Dados enviados pelo Ministério da Saúde ao Congresso Nacional apontam que 1.121 indígenas morreram na Terra Indígena Yanomami entre 2023 e 2025, durante o governo do presidente Luiz Inácio Lula da Silva (PT). O número é superior aos 951 óbitos registrados no período equivalente da administração do ex-presidente Jair Bolsonaro.
As informações colocam novamente a situação sanitária da população Yanomami no centro do debate sobre a atuação do governo federal na região. Os dados foram apresentados ao Legislativo em meio às discussões sobre as condições de saúde e segurança nas comunidades indígenas.
Crise envolve saúde e garimpo ilegal
Segundo as informações apresentadas, os óbitos estão relacionados a diferentes doenças e às condições enfrentadas pelas comunidades, em uma região que também sofre com a presença de atividades ilegais. A Terra Indígena Yanomami passou por uma grave crise sanitária nos últimos anos, marcada por problemas relacionados a doenças, desnutrição e atendimento médico.
O governo federal afirma que adotou operações para combater o garimpo ilegal e reduzir a presença de criminosos no território.
Governo contesta comparação entre períodos
A gestão Lula contestou a comparação direta entre os números registrados nos governos Bolsonaro e Lula. Segundo o governo federal, a análise dos dados precisa considerar as condições da assistência à saúde oferecida em cada período, além de outros fatores que podem influenciar os registros de mortalidade.
Dessa forma, embora os dados apontem 1.121 mortes entre 2023 e 2025, a comparação dos números não representa, por si só, uma avaliação definitiva sobre as causas da mortalidade ou sobre a atuação de cada governo.

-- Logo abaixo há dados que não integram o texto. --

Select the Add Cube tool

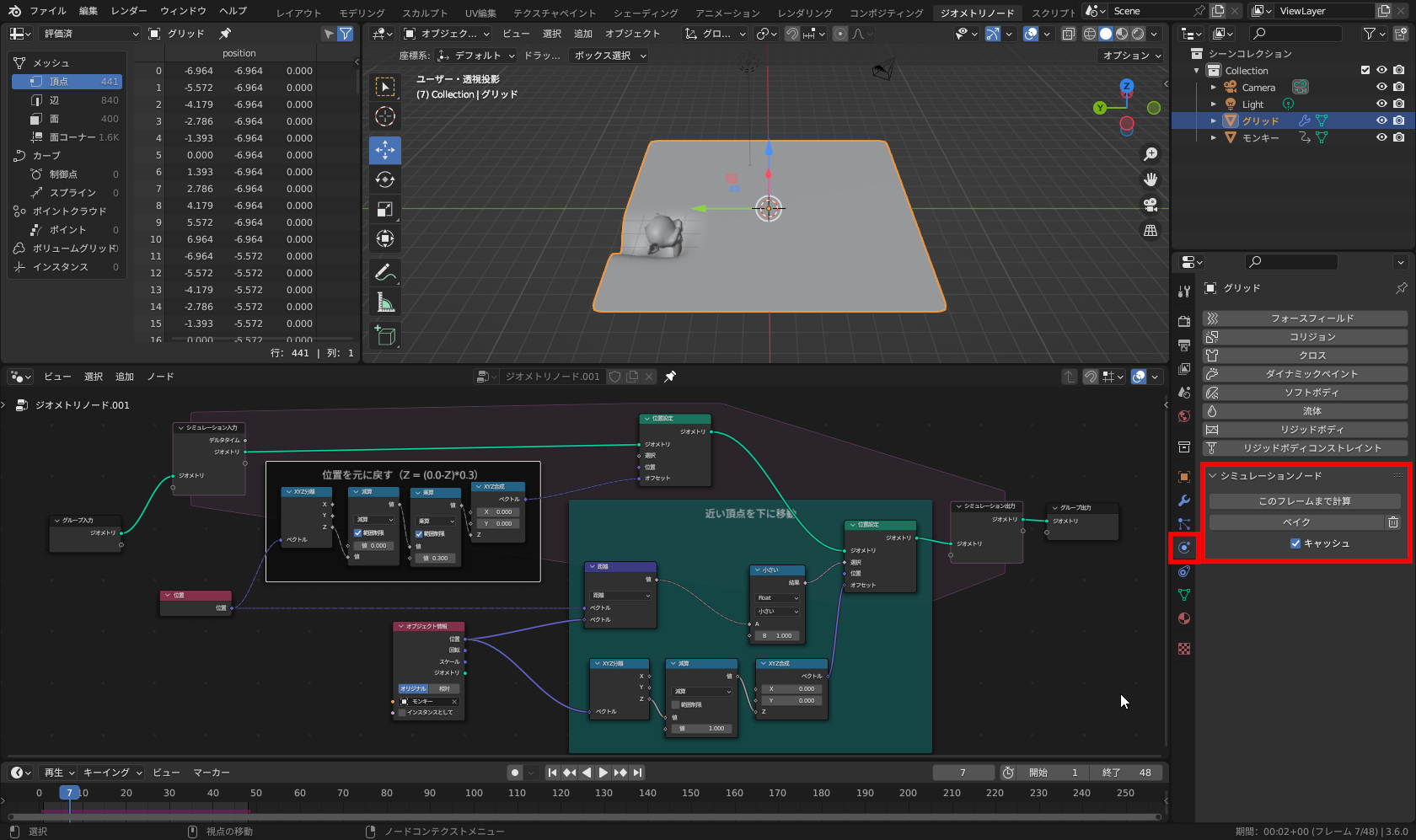385,336
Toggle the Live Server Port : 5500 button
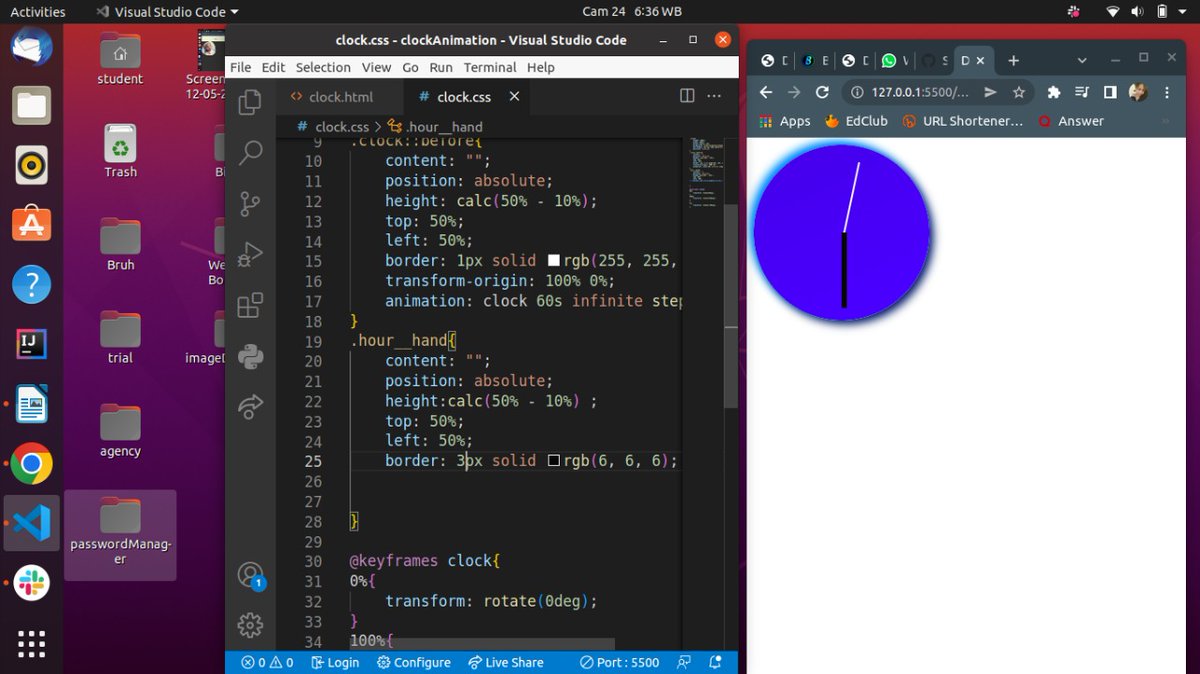Screen dimensions: 1200x674 coord(619,662)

Governo afirma ter reduzido garimpo ilegal
Em relação à segurança no território, a União afirma ter conseguido reduzir significativamente a atividade ilegal. Segundo dados apresentados pelo governo, entre março de 2024 e agosto de 2026 houve uma redução de aproximadamente 99% na abertura de novas áreas de garimpo na Terra Indígena Yanomami.
As operações realizadas no período teriam provocado um prejuízo estimado em R$ 768 milhões aos responsáveis pela exploração ilegal.
Fachin discute missão ao território Yanomami
A situação também chamou a atenção do presidente do Supremo Tribunal Federal (STF), Edson Fachin.
O ministro procurou a presidente da Comissão de Direitos Humanos do Senado, Damares Alves (Republicanos-DF), para discutir a realização de uma missão ao território Yanomami nas próximas semanas.
A proposta é acompanhar presencialmente as condições enfrentadas pelas comunidades e verificar a situação no território.